Safety breaches cost $250,000

By Jaimee Damon
ASIXA Pty Ltd has been convicted and fined $250,000 after the company pleaded guilty to two workplace health and safety charges laid after an incident in July 2006.
The incident occurred in Dandenong and has left a man in a permanent vegetative state after a 700kg crate of glass fell on him.
The injured man was using a forklift to unload the glass from a truck at Asixa’s warehouse in Quantum Close, Dandenong. The company has since moved.
The glass fell on the man when he got off the forklift to adjust the load.
WorkSafe executive director John Merritt said the incident was a warning that workplace deaths were not the only issue to be looked at.
“In terms of the outcome for the individual and their family, this is one of the worst cases that WorkSafe has had to deal with,” Mr Merritt said.
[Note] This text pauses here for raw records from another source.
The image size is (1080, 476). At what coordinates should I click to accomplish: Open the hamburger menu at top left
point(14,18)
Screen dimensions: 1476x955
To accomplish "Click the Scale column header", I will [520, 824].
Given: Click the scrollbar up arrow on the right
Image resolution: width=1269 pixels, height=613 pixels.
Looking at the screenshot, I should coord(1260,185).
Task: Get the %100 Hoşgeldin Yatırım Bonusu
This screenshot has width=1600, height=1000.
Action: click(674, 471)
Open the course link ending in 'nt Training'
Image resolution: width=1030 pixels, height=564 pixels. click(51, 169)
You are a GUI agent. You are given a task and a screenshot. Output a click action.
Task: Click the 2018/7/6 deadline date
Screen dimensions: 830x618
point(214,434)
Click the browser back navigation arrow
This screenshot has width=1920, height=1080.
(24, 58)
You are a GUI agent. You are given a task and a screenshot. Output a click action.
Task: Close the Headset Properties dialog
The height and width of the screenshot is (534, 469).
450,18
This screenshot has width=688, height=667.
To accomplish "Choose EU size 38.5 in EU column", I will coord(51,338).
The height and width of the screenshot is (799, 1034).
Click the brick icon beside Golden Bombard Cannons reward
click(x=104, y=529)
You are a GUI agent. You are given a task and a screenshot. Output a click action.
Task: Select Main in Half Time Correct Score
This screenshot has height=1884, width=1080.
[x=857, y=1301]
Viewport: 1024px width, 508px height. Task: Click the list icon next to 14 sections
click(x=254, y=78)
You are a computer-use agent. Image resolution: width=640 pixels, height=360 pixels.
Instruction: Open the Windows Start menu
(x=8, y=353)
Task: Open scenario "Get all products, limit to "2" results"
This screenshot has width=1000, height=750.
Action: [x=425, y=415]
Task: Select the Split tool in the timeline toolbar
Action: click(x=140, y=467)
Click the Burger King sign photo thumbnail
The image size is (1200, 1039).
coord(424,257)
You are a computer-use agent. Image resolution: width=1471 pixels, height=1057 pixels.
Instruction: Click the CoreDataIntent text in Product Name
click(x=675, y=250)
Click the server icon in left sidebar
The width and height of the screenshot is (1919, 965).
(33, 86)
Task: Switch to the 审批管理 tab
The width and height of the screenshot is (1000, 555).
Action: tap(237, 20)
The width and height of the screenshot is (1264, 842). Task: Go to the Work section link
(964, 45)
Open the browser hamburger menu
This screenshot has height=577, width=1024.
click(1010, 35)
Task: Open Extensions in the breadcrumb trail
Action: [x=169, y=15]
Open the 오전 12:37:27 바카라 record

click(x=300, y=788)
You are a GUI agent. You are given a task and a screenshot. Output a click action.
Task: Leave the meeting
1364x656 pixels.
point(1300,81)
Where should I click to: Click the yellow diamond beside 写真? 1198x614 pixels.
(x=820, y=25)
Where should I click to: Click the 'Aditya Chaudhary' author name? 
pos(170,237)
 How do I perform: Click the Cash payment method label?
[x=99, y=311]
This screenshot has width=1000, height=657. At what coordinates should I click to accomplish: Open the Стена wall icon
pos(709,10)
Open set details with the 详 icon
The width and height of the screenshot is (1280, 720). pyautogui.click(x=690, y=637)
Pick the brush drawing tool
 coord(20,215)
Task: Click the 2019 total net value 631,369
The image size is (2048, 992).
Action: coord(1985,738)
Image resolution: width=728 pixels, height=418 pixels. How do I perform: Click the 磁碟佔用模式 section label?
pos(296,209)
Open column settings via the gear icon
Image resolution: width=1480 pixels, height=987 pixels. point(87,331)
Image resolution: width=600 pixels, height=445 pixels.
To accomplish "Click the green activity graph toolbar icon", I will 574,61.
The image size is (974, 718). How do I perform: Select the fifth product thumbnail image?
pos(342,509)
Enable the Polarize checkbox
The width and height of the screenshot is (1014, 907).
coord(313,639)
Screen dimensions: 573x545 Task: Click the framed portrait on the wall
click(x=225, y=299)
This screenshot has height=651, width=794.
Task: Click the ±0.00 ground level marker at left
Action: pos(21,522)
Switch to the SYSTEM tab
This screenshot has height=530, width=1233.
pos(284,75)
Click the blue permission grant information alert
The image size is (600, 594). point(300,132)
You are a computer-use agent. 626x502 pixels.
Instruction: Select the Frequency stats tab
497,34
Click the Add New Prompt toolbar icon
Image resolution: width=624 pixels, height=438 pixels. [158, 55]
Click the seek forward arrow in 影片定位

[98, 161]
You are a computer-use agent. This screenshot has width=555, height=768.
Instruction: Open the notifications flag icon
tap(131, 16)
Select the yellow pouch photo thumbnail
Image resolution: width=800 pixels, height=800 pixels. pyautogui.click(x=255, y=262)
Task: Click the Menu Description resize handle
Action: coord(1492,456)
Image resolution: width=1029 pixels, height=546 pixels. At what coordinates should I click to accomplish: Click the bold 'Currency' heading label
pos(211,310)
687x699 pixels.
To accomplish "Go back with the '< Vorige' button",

“Forklifts are among the most common, and dangerous, pieces of equipment in Victorian workplaces yet serious incidents still occur, frequently to people with inadequate training.”
The hurt man was driving the forklift without a certificate of competency to operate the machine and was not given sufficient training, instruction or information on the forklift, Mr Merritt said.
Since the incident Asixa has made safety improvements, including assessment and training of forklift operators, new risk assessments and induction policies, as well as first-aid training for some employees.
Judge Chettle, who convicted Asixa, said that although safety improvements were made after the incident, they should have been made sooner.